En Egypte, l'augmentation du niveau de vie et un meilleur accès à l'information ont permis de réduire le nombre d'excisions dans les grandes villes.

Mais dans la vallée du Nil, la persistance de cette coutume ancestrale pousse des villageoises à mener un combat sur le terrain auprès des femmes qui hésitent à y renoncer.

Maha Mohammed en fait partie. Prise de scrupules il y a un an, cette mère de 31 ans, habitante du village de Sultan Zawyit, se demande depuis si elle doit faire exciser ses filles. Agée de 31 ans, elle-même excisée, elle sait que ce geste peut être non seulement douloureux, mais médicalement risqué. Mais elle veut que ses filles soient excisées, convaincue de garantir ainsi leur mariage.

«Je sais que les filles souffrent tant physiquement que psychologiquement», résume-t-elle. «Mais je ne veux pas que mes filles soient sollicitées sexuellemment de façon incontrôlable.»

De telles questions sont importantes. Avec des campagnes de terrain et l'adoption de lois fermes contre l'excision, l'Egypte semble faire une entaille dans cette

coutume profondément ancrée, vieille de milliers d'années.

Selon l'enquête nationale sanitaire et démographique menée en 2005, la plus récente et la plus vaste dans ce domaine, 63% environ des fillettes égyptiennes de neuf ans ou moins seront excisées au cours de la décennie à venir. Un pourcentage inférieur dans les grandes villes comme Le Caire (autour de 40%), mais plus élevé dans les régions rurales du sud (environ 78%).

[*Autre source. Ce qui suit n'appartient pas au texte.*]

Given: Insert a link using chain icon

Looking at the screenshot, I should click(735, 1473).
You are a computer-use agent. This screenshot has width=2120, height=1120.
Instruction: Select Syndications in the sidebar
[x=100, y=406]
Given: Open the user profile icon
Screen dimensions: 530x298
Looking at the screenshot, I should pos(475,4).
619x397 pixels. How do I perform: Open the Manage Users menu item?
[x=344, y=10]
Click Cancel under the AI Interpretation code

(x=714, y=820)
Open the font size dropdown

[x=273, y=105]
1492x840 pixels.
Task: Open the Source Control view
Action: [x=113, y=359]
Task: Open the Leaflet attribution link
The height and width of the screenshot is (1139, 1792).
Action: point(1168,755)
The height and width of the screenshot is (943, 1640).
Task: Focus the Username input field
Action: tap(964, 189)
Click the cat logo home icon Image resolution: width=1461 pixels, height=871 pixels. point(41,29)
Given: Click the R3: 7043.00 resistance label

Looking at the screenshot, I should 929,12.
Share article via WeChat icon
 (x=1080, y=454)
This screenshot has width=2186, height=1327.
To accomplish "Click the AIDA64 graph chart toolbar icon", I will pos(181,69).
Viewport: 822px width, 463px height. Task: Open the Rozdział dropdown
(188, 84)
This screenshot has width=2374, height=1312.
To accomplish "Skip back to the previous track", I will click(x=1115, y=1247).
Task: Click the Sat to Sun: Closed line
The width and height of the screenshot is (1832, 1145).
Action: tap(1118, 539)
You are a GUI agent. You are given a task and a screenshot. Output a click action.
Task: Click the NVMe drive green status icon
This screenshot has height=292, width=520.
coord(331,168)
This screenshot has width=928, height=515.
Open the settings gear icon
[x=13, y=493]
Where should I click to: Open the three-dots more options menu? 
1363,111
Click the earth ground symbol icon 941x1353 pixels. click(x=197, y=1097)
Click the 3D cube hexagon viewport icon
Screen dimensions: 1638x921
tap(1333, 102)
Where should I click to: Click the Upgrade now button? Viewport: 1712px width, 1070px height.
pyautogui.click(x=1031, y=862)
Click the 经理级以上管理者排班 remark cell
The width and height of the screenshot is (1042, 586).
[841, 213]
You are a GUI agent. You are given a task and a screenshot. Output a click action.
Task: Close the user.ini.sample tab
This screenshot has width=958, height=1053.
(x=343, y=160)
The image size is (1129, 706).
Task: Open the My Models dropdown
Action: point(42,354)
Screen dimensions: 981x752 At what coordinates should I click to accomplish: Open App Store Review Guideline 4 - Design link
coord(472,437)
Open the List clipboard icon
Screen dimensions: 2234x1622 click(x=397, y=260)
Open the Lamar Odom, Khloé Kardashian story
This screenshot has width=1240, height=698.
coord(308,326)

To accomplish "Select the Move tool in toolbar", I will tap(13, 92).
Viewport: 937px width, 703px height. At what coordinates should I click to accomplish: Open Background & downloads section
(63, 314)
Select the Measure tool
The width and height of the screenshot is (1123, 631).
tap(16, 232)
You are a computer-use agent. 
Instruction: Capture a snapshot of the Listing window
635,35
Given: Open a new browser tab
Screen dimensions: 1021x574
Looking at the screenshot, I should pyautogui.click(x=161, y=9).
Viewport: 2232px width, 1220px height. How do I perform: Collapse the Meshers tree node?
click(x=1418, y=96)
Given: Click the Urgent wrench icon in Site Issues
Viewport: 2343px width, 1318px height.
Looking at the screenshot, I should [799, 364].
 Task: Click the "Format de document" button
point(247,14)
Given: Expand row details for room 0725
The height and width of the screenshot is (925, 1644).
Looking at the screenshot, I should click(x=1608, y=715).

Pour persuader les villageoises d'y renoncer, des militantes vont voir une femme à la fois, une famille à la fois, une localité à la fois. Souvent, elles s'adressent à des femmes ayant renoncé par elles-mêmes et qu'elles invitent à militer à leur tout auprès de mères de fillettes de 8 à 11 ans.

Fatma Mohammed Ali est l'une d'entre elles. Après son excision à l'âge de 13 ans, cette femme aujourd'hui âgée de 35 ans avait été victimes de graves

complications, notamment de douleurs violentes pendant son enfance.

Aujourd'hui, elle se rend régulièrement chez sa voisine Maha Mohammed pour la dissuader, en citant sa famille en exemple. Aucune des deux filles de Fatma Mohammed Ali n'est excisée. Toutes deux sont physiquement «normales» et une étudie même à l'université, une réussite importante pour une femme de cette

origine.

«Je me fiche de ce que les gens pensent. J'ai été vraiment abîmée et je ne veux pas de ça pour mes filles», confie cette femme courageuse qui s'asseoit souvent les bras croisés devant la poitrine. «Quand je fais part de mon expérience, j'en convaincs beaucoup. Elles voient aussi que mes filles sont bien et qu'elles respectent la religion.»

Les femmes ont du mal à faire part publiquement de leur expérience, mais quand elles le font, on obtient des résultats étonnants, relève Nevine Saad Fouad, responsable d'une association de protection de l'enfance, en banlieue de Minya, non loin de Sultan Zawyit.

Parmi les 3000 familles ciblées ces dernières années dans les villages longeant le Nil situés à proximité, plus de la moitié déclarent avoir renoncé à cette pratique, 800 sont encore indécises et moins de 500 veulent continuer à exciser leurs filles.

La clé est de convaincre les familles que renoncer à l'excision est une idée egyptienne, et non pas une idée venue d'occident. L'association fait la promotion d'activités locales, notamment de jeux en communauté, de discussions avec les médecins locaux et de débats religieux.

Parallèlement, ces dernières années, le gouvernement egyptien a tenté de mettre fin à cette pratique. L'Institut national de l'enfance et de la maternité a mis au point des programmes d'aide aux villages qui veulent se déclarer opposés à l'excision.

L'institut a par ailleurs financé une campagne TV et d'affichage.

L'an dernier, le ministère de la Santé a interdit aux médecins de pratiquer ce geste et, en juin, le Parlement a voté une loi l'interdisant, dans la cadre de la loi sur la protection de l'enfance. Mais les militants redoutent que les lois seules ne suffisent pas.

«Il y a une vague de changement en ce moment», a déclaré Mona Amin, Institut national de l'enfance et de la maternité. «Mais nous devons maintenir la pression.»

L'excision se pratique en Afrique noire et au Moyen-Orient tant chez les musulmans que chez les chrétiens. Elle consiste à couper le clitoris pour empêcher tout plaisir sexuel.